Excerpted text:

■ ■ ■ ■ ■

A true part of the ‘wrong story’ is this: while a 64-bit number in a digital computer can have 2 to the power of 64, or 18,446,744,073,709,551,616 different values, it can only have one such a value at any time. A 64-qubit computer can — *while it is calculating* — have *all* these values *simultaneously* ‘in a single 64-qubit memory’. A comparable 64-bit computer would have to have not one single 64-bit number to operate on, but it would have to have 288,230,376,151,711,744 64-bit values to operate on. Simultaneously. A bit like having 288,230,376,151,711,744 CPUs in your computer. With current digital technology, such a computer would weigh more than 11,529,215,046,068 kilograms and use 288,23,037,615,171 Megawatt of electrical power. That’s 14 billion times the total average power that humanity currently uses. For a single computer. That’ll definitely put the final nail in the climate coffin.

Aside: The power use of all the *digital* computing we have added to the world is becoming a noticeable environmental problem. Training a neural network for a serious problem such as translating a language (imperfect at it as they still are) may result in the carbon footprint of *five* times the lifetime emissions of an average car (New Scientist, 15 June 2019; paywall). An alternative computing technology that would be many, many orders of magnitude more energy efficient would be very welcome.

■ ■ ■ ■ ■

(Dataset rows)

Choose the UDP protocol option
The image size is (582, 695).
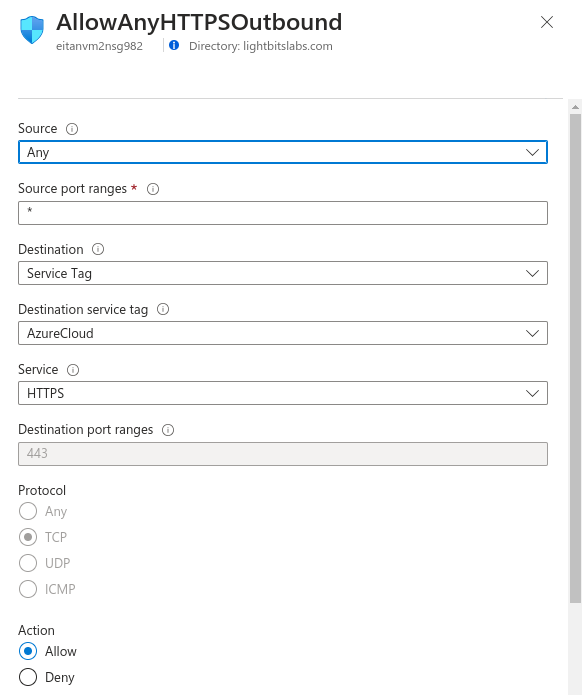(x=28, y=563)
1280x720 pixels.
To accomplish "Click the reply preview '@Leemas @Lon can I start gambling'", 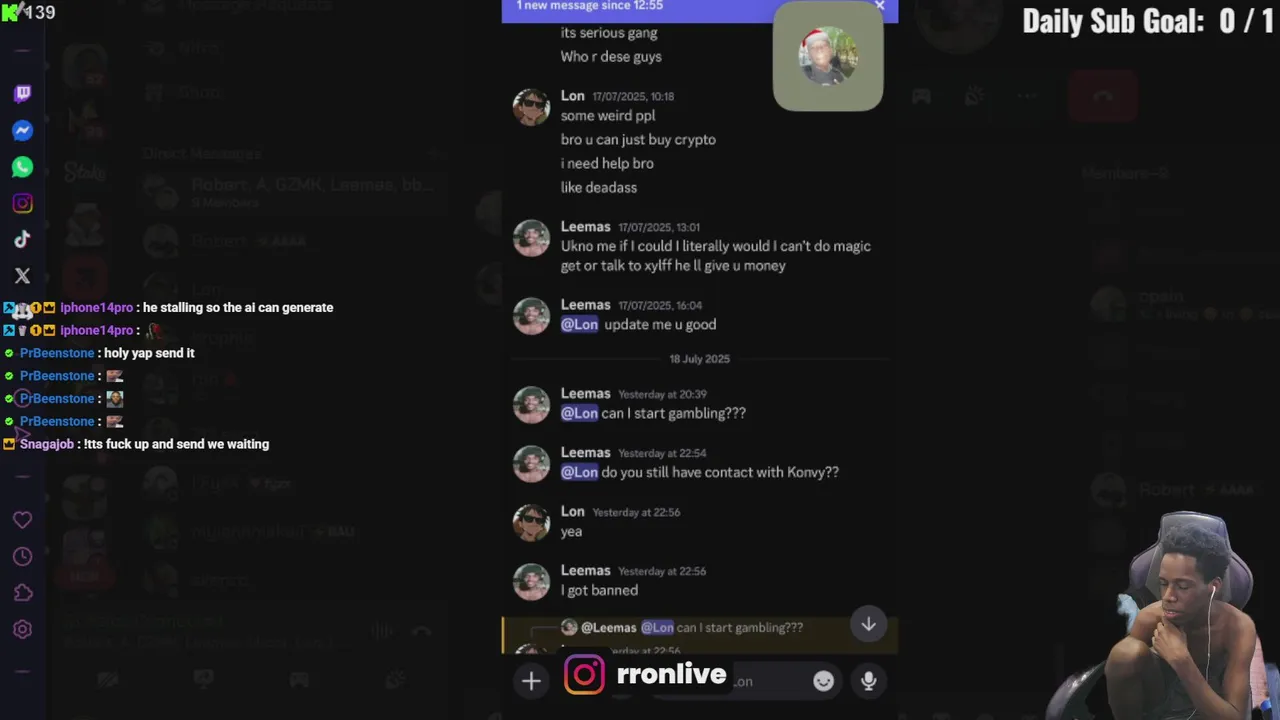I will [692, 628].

■ ■ ■ ■ ■

Problem requirements:
Answer the following questions using the excerpt on quantum and digital computing above:
(a) How many different values can a 64-bit number in a digital computer have?
(b) How much would a comparable computer built with current digital technology weigh?
(c) Training a neural network to translate a language may produce a carbon footprint equal to what?

Solution for this problem:
(a) 18,446,744,073,709,551,616 different values (2 to the power of 64).
(b) More than 11,529,215,046,068 kilograms.
(c) Five times the lifetime emissions of an average car.